Given problem: Copy these records word for word, beginning at the line that contains "The width and height of the screenshot is (848, 578)." and stopping after the line that contains "Looking at the screenshot, I should pos(153,767).".

-- START OF Data rows --

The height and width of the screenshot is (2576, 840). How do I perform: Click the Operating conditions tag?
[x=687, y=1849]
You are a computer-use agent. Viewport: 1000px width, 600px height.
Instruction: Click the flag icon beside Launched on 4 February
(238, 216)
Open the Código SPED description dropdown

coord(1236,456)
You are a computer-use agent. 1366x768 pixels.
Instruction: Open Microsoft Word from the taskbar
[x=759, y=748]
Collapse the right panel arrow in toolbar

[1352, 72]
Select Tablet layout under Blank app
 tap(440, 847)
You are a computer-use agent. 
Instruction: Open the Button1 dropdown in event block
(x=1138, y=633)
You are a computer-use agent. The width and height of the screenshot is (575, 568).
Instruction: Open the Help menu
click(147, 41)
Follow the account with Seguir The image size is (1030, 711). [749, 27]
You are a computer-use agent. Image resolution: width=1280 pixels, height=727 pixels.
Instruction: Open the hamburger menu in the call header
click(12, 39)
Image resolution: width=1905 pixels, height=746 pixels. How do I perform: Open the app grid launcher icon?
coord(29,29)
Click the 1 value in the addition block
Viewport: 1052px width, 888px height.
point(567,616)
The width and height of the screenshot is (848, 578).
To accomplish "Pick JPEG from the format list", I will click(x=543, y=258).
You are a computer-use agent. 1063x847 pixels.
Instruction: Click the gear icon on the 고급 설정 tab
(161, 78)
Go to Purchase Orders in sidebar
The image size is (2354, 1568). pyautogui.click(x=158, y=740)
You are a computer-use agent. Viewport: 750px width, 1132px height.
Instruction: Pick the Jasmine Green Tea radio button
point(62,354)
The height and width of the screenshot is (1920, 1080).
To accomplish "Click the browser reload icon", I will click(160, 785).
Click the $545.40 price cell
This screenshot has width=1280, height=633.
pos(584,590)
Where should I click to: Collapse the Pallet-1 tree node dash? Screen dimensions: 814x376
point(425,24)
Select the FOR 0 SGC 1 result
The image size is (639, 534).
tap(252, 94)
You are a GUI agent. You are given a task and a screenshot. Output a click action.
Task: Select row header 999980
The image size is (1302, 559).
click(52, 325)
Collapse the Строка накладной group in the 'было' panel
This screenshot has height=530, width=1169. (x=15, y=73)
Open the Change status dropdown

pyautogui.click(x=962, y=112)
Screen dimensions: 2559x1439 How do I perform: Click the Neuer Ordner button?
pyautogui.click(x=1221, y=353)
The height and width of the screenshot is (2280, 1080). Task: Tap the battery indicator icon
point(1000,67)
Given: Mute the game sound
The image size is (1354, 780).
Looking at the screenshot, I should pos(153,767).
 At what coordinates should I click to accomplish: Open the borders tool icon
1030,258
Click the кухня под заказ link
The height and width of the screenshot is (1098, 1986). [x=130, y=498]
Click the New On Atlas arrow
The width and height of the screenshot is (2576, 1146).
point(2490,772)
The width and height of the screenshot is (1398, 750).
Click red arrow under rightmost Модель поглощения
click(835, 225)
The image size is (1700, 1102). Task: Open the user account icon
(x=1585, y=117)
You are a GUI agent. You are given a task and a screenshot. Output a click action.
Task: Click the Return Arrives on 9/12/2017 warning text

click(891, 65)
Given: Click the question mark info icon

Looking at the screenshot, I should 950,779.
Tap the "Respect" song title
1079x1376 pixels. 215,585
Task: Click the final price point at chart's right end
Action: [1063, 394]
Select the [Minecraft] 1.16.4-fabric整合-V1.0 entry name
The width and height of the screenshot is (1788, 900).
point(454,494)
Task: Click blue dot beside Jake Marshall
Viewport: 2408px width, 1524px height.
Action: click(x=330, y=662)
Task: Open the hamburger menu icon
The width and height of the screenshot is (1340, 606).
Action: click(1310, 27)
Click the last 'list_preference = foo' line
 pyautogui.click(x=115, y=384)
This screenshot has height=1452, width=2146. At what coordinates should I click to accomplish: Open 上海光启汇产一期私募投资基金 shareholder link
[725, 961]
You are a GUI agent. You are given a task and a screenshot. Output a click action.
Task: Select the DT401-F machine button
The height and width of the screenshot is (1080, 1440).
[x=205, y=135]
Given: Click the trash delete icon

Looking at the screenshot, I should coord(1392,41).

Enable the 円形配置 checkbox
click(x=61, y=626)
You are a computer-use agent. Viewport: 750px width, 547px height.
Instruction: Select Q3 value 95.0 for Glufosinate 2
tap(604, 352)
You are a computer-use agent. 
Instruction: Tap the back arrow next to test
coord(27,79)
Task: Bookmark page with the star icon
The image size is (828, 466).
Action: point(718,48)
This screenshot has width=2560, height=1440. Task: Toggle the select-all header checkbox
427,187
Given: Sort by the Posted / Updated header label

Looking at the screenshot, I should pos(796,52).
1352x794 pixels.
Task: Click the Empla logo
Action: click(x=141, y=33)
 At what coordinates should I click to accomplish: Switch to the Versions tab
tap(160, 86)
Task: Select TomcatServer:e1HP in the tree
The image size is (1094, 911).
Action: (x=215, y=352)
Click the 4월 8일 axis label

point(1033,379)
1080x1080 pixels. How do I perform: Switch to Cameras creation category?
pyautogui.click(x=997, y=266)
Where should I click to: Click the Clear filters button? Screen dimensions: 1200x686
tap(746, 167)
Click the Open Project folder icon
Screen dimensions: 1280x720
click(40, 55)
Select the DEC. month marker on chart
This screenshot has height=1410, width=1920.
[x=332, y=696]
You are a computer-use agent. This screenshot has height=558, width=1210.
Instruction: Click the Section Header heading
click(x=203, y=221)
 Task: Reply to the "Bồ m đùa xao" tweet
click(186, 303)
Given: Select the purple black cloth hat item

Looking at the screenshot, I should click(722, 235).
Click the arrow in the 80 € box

-- END OF Data rows --

Solution to the problem:
The width and height of the screenshot is (848, 578).
To accomplish "Pick JPEG from the format list", I will click(x=543, y=258).
You are a computer-use agent. 1063x847 pixels.
Instruction: Click the gear icon on the 고급 설정 tab
(161, 78)
Go to Purchase Orders in sidebar
The image size is (2354, 1568). pyautogui.click(x=158, y=740)
You are a computer-use agent. Viewport: 750px width, 1132px height.
Instruction: Pick the Jasmine Green Tea radio button
point(62,354)
The height and width of the screenshot is (1920, 1080).
To accomplish "Click the browser reload icon", I will click(160, 785).
Click the $545.40 price cell
This screenshot has width=1280, height=633.
pos(584,590)
Where should I click to: Collapse the Pallet-1 tree node dash? Screen dimensions: 814x376
point(425,24)
Select the FOR 0 SGC 1 result
The image size is (639, 534).
tap(252, 94)
You are a GUI agent. You are given a task and a screenshot. Output a click action.
Task: Select row header 999980
The image size is (1302, 559).
click(52, 325)
Collapse the Строка накладной group in the 'было' panel
This screenshot has height=530, width=1169. (x=15, y=73)
Open the Change status dropdown

pyautogui.click(x=962, y=112)
Screen dimensions: 2559x1439 How do I perform: Click the Neuer Ordner button?
pyautogui.click(x=1221, y=353)
The height and width of the screenshot is (2280, 1080). Task: Tap the battery indicator icon
point(1000,67)
Given: Mute the game sound
The image size is (1354, 780).
Looking at the screenshot, I should pos(153,767).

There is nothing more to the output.